● Task goal: The lines needed run from the one that contains "Task: Click the green Unused status text" through the end of the material below, both included; write them out exactly, with no pictures.

● Data extracts:
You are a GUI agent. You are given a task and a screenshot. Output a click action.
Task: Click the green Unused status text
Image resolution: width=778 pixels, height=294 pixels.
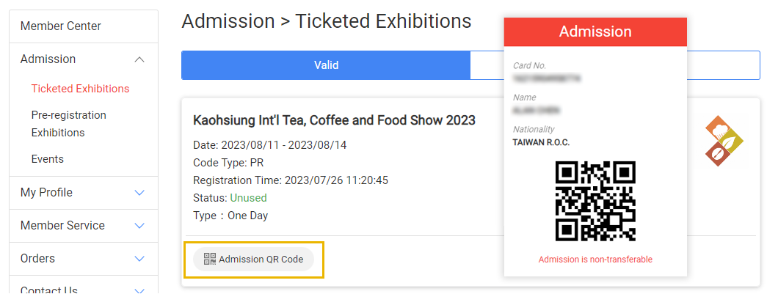tap(248, 198)
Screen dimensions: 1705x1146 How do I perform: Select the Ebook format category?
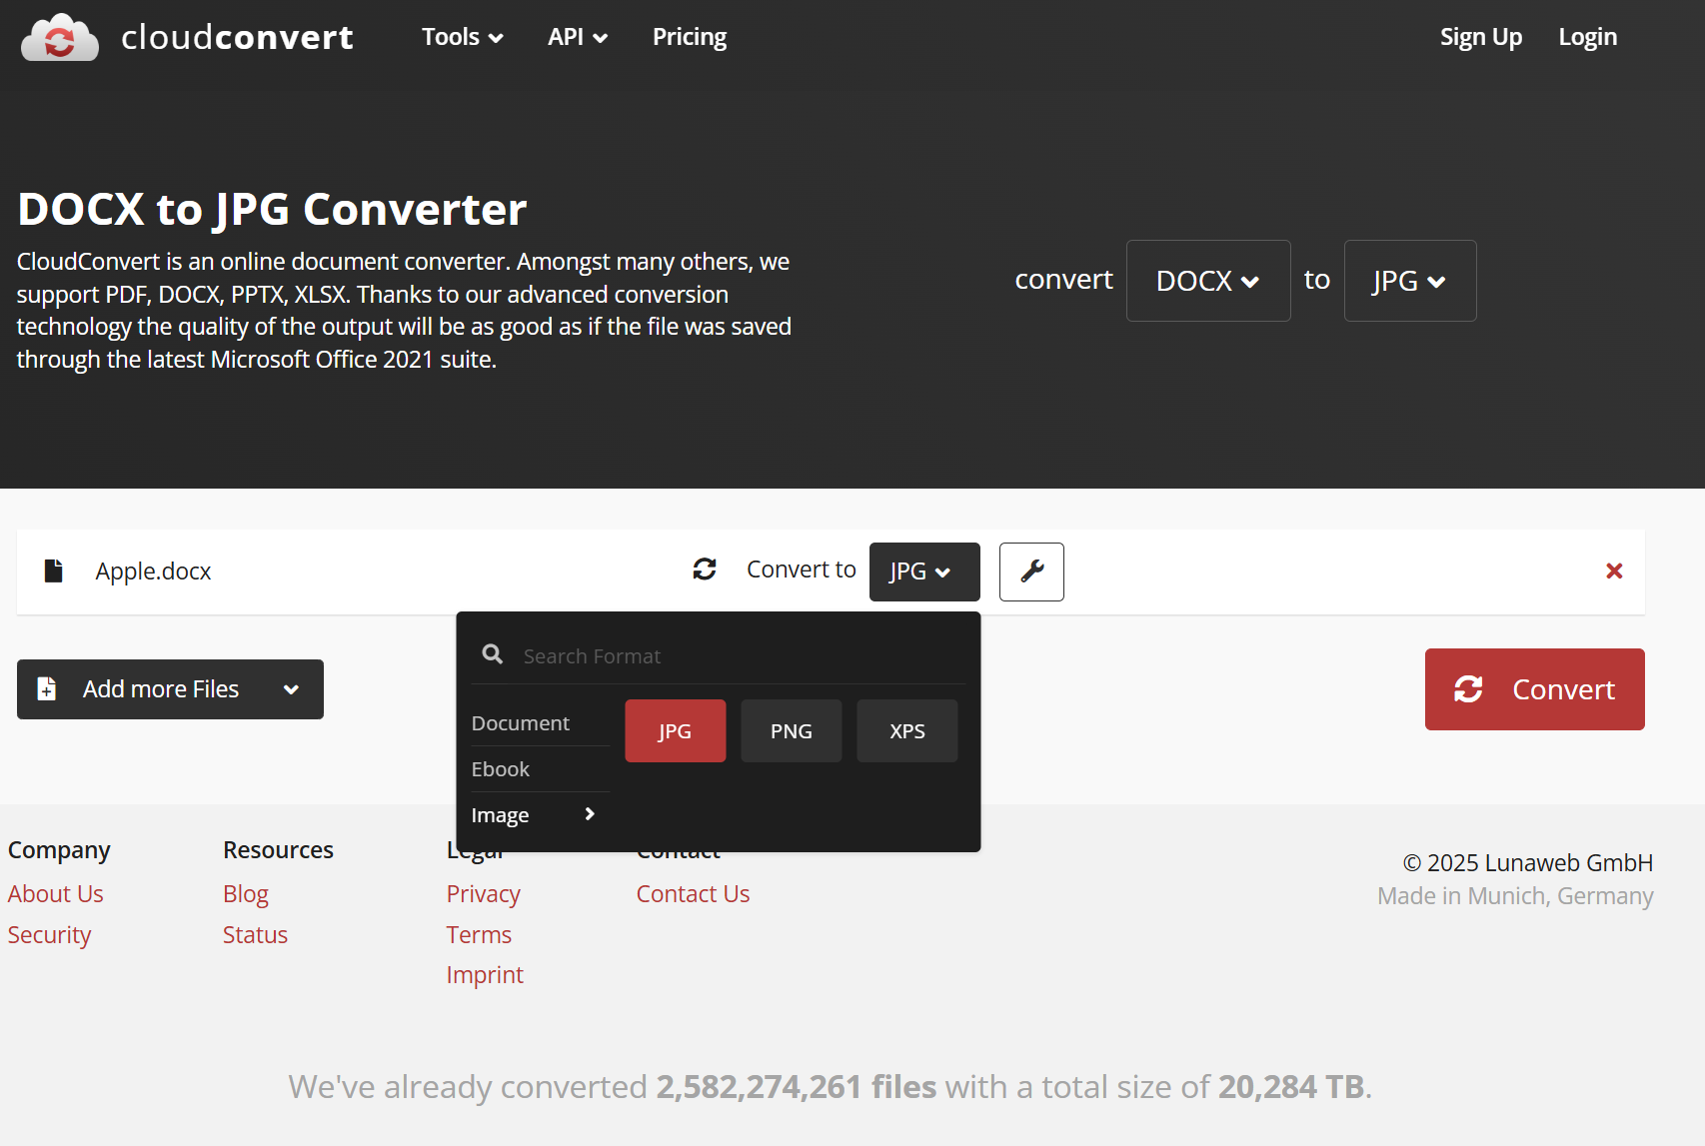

● Task answer:
Task: Click the green Unused status text
Image resolution: width=778 pixels, height=294 pixels.
tap(248, 198)
Screen dimensions: 1705x1146 How do I perform: Select the Ebook format category?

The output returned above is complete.